Notes
quartered hexagon solution

Solution to the Quartered Hexagon Puzzle

Solution by Properties of Regular Hexagons and Equilateral Triangles, and Areas of a Triangle and a Trapezium

In the above diagram, the line $J H$ is horizontal and passes through $K$, while $I G$ is vertical and likewise through $K$.

The regular hexagon decomposes into six equilateral triangles with the same side length as the hexagon. Therefore, the area of one of these triangles is a sixth of the area of the full hexagon. The height of one of these triangles is the perpendicular distance from the centre to a side, which is half the length of $I G$. So a triangle with base $E D$ and full height the length of $I G$ has area one third of the hexagon. Since $E K D$ has area one quarter of the hexagon, the length of $I K$ must be $\frac{3}{4}$ of the length of $I G$.

The green area can then be decomposed in different ways to calculate its area, but ultimately they end up comparing it to the trapezium $A B C F$ with area half that of the hexagon. Writing $a$ for the side length of the hexagon and $b$ for the perpendicular distance between $F C$ and $A B$ then the area of the trapezium is $\frac{3}{2} a b$ so $a b$ represents a third of the hexagon.

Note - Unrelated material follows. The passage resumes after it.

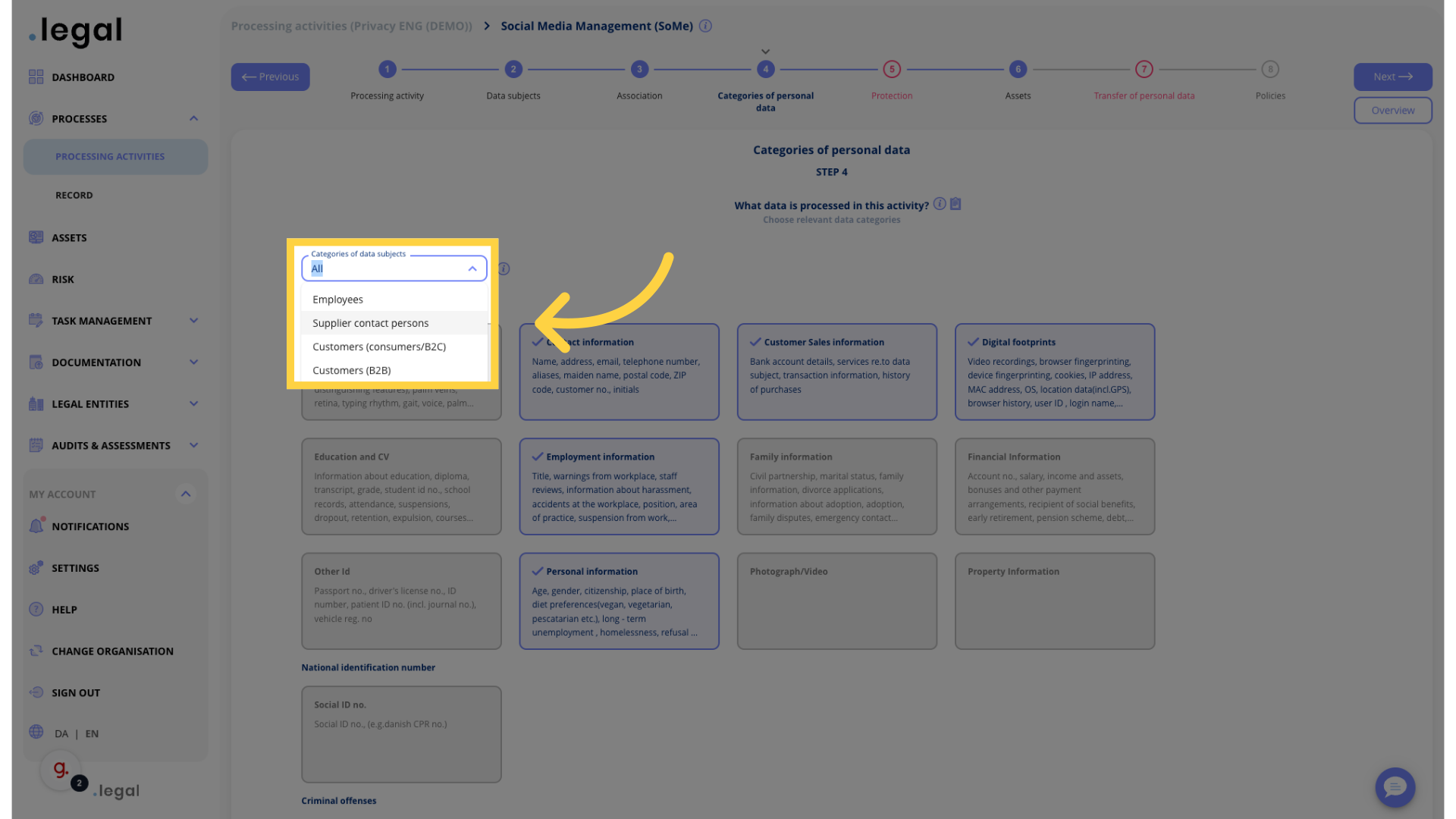Click the Assets icon in sidebar
Viewport: 1456px width, 819px height.
click(x=35, y=239)
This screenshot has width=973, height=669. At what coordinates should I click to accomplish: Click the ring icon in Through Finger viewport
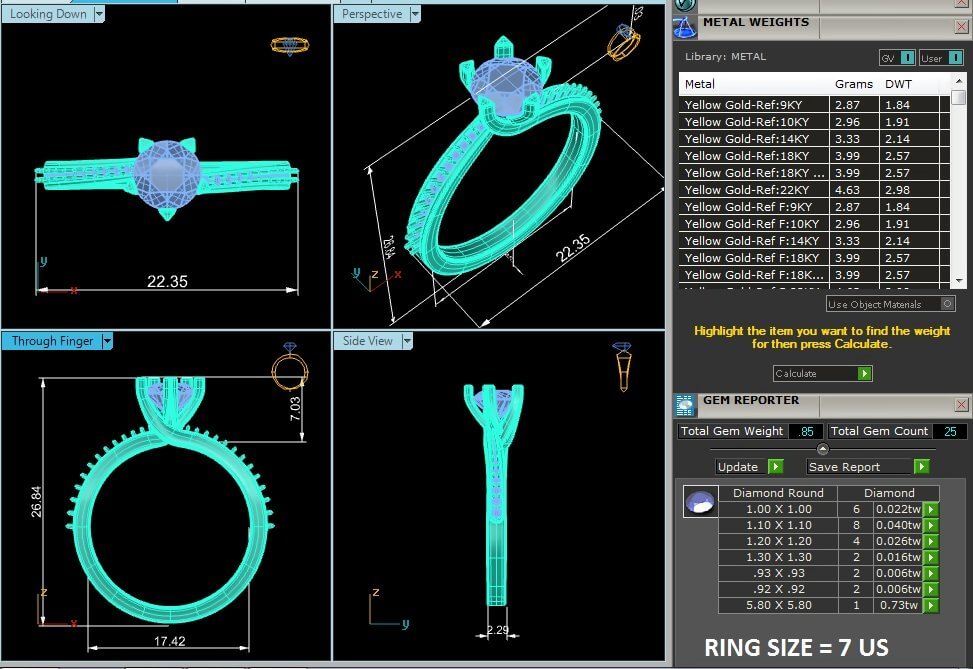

Slicing the green region along $J H$ splits it into a trapezium and two triangles. The length of $J H$ is $\frac{3}{2} a$ and of $G K$ is $\frac{1}{2} b$ so the area of the trapezium is $\frac{5}{8} a b$. The two triangles have height $\frac{1}{2} b$ and their combined base is $\frac{3}{2} a$ so their combined area is $\frac{3}{8} a b$. The green region thus has total area $a b$ which, as established above, is a third of the hexagon.

An alternative decomposition is to view the green region as being half the hexagon with triangle $K C F$ removed. With $C F$ as its “base”, this triangle has base $2 a$ and height $\frac{1}{2} b$ so its area is $\frac{1}{2} a b$. Its area is therefore one sixth of the hexagon so the green area is one third.

Solution by Invariance Principle

The point $K$ in the diagram can be anywhere in the hexagon provided triangle $E K D$ occupies a quarter of the total area. There is a possible configuration where $K$ lies on the diagonal $A D$, since if $K$ is at $A$ then the blue triangle is a third of the hexagon while if $K$ is at $O$ (the centre) then the blue triangle is a sixth.

With $K$ on the line $A D$ then the triangle $C K B$ has the same area as $C O B$ since both have the same “base” $C B$ and the same “height” above this base. Therefore, triangle $C K B$ is one sixth of the hexagon. Triangle $A B F$ is also one sixth, so the area of the green region is one third of the area of the hexagon.